第11話 現代編 決別、そして……

優吾ゆうごさん」


 あまりにも穏やかなとおるの声が耳に届いた瞬間、篤志あつしの身体が大きく揺れた。

 言葉は出なかったが、心臓がキリキリと痛みを発した。

 それほどに優しい声だった。


――やっぱダメなのか、夫婦だもんな……このふたりは。


 何だかんだあったり、お互いに悲しませあったり。

 すれ違ったり、喧嘩したり。

 それでも最後には仲直りして前に進む。

 自分にはついぞ築くことのできなかった関係、それが夫婦。

 優吾の言葉は一面の真実をついていた。ふたりにしか立ち入れない領域は確かに存在した。
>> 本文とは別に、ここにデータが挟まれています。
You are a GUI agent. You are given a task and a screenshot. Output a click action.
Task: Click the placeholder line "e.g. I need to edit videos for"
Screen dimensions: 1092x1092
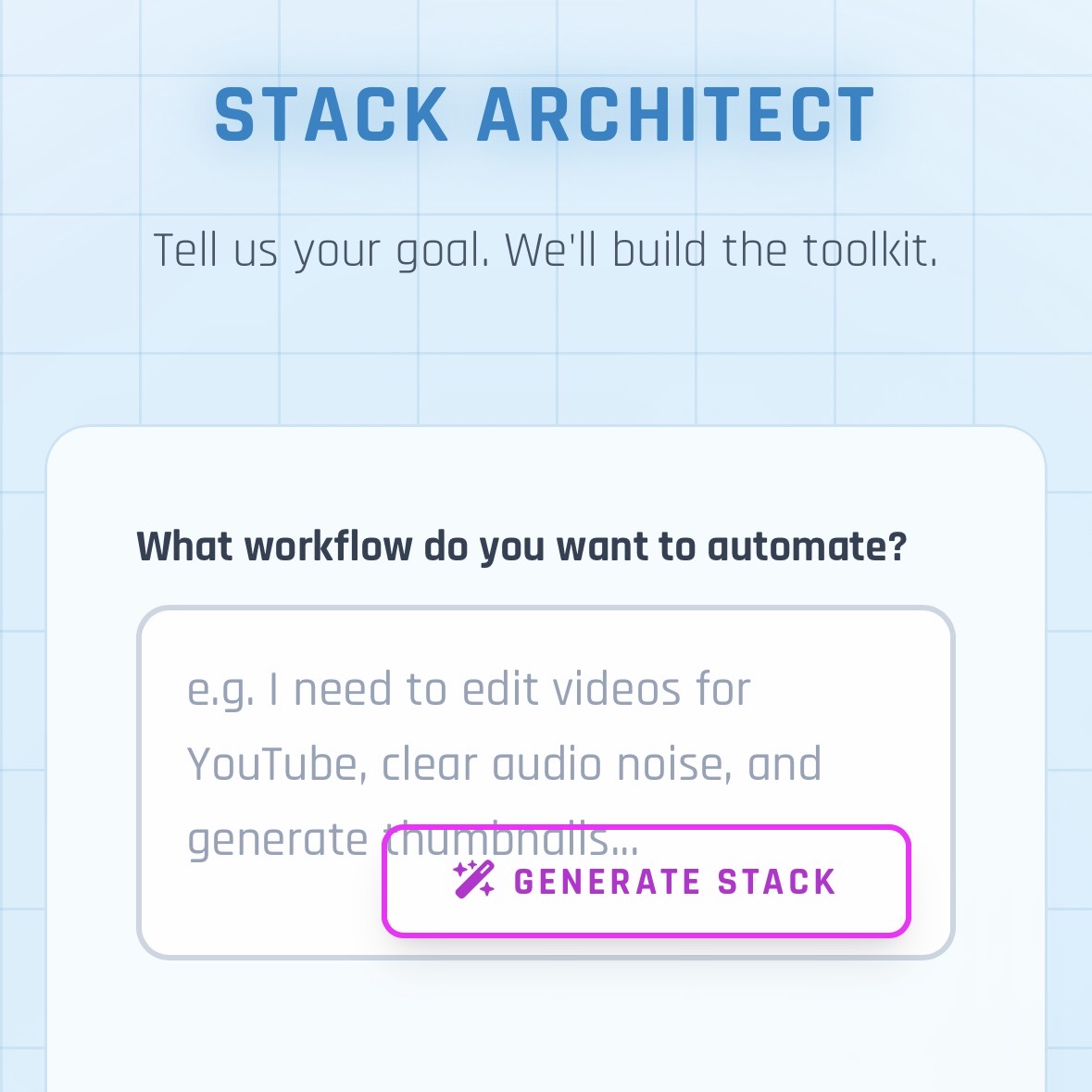click(x=469, y=690)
 十年来拗らせていた恋の終わりを目の当たりにして――率直に死にたくなった。

 透たちの関係が無事に修復されることにホッとなどしなかった。

 思いあがっていたのは自分の方だった。高校の時とは違うのだ。何もかもが。

 終わった。今度こそ終わった。絶望に脳裏が侵食されて――


「これを、お返しします」


 だから、続く透の言葉の意味を理解しかねて首を傾げた。

 いつの間にやら彼女は優吾の前に移動していて、夫に何か手渡していた。


「と、透、これは……待て、俺は、俺はッ!」


 指輪だった。

 この街に来てからずっと透の指にあって鈍い光を放っていた、あの指輪。

 風祭かざまつり夫妻すなわち透と優吾をつないでいた絆の証。

 その指輪を、透は優吾の手のひらに乗せていた。


「透さん……」


「私はもう、疲れました。あなたの傍にいればいるほど、あなたを嫌いになってしまう。あなたを嫌いになる自分を嫌いになって、生きることが辛くなってしまう」


 穏やかな声だった。

 穏やかな顔だった。

 でも……眦の端には涙が浮かんでいて、頬は色をなくしていて。


「透……まだだ、まだやり直せる。俺たちは……俺たちはッ!」


 食い下がる優吾にゆるゆると首を横に振る。


「ダメなんです。優吾さんは気づいていないし、篤志さんはあえて何も仰りませんでしたが……もしここでこの人と出会わなければ、そもそもこうして私たちは顔を合わせることすらなかったんです」


「それは、どういうことだ?」


 虚を突かれた。

 優吾の声から、表情から、そんな気配が漂ってきた。


「死ぬつもりでした」


 震える優吾の声に、飾り気のない言葉が被せられる。

 あまりにも非現実な文字列を飲み込むことができないようで、優吾は妻を見上げたまま眉を顰め、そして――


「透、そういう冗談は」


「冗談と解釈するあなたに、もう耐えられないんです」


 俯いてしまった透から逸らされた優吾の視線が、宙を彷徨い篤志に向けられた。

大久保 篤志おおくぼ あつし』は『風祭 優吾』が嫌いだ。恋する女性を悲しませ続けたから。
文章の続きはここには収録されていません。